**Work instruction:** The expected output is the full data, repeated exactly, without pictures.

**Records supplied:**
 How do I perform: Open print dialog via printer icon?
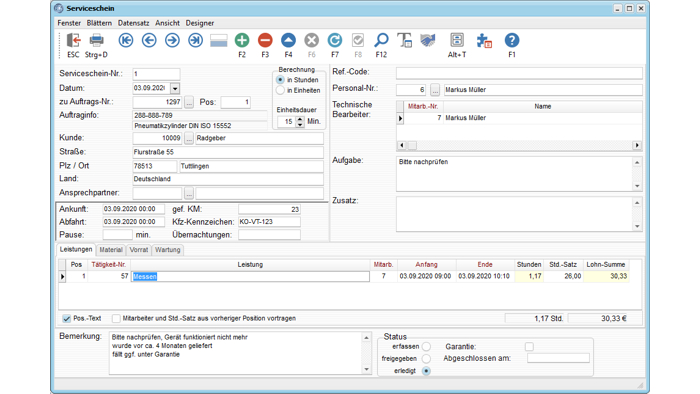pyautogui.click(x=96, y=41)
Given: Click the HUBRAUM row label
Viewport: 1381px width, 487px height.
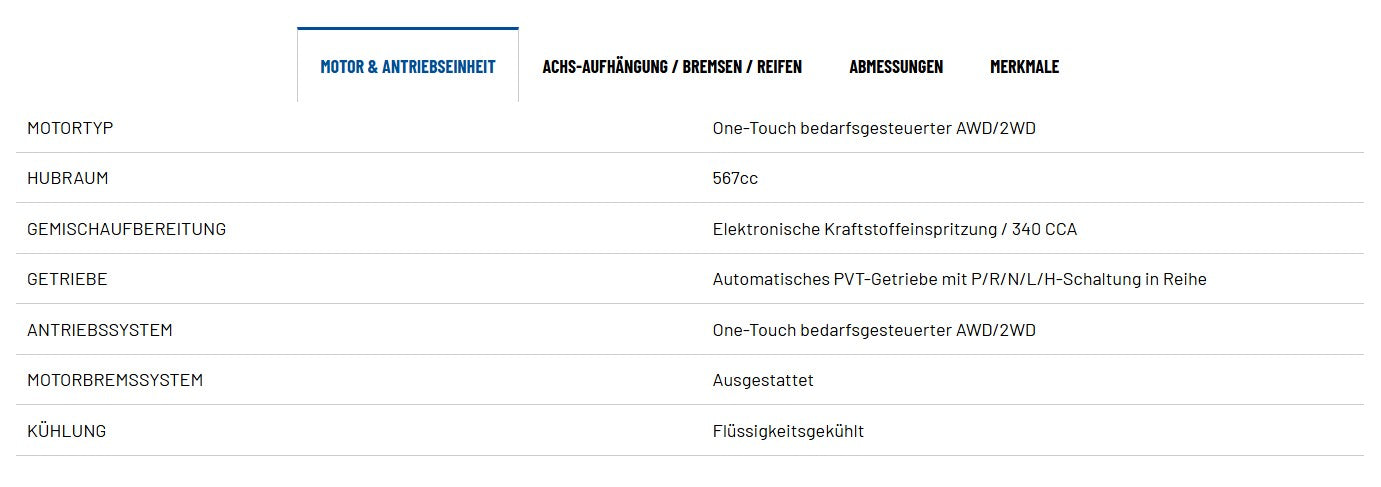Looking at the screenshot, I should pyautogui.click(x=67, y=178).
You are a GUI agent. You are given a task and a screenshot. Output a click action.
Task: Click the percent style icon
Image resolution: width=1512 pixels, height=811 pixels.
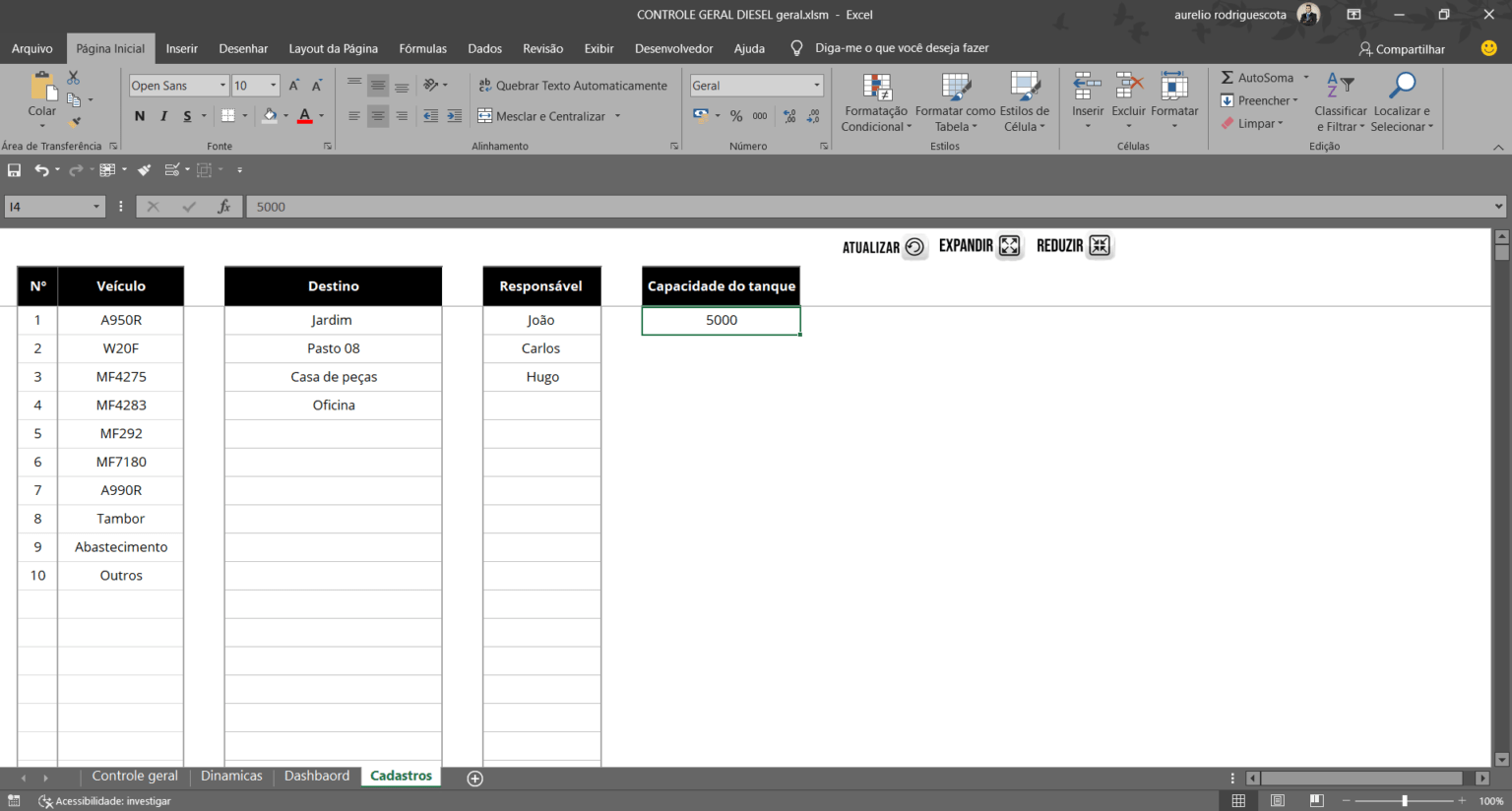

**Expected answer:**
 How do I perform: Open print dialog via printer icon?
pyautogui.click(x=96, y=41)
Given: Click the HUBRAUM row label
Viewport: 1381px width, 487px height.
Looking at the screenshot, I should pyautogui.click(x=67, y=178).
You are a GUI agent. You are given a task and a screenshot. Output a click action.
Task: Click the percent style icon
Image resolution: width=1512 pixels, height=811 pixels.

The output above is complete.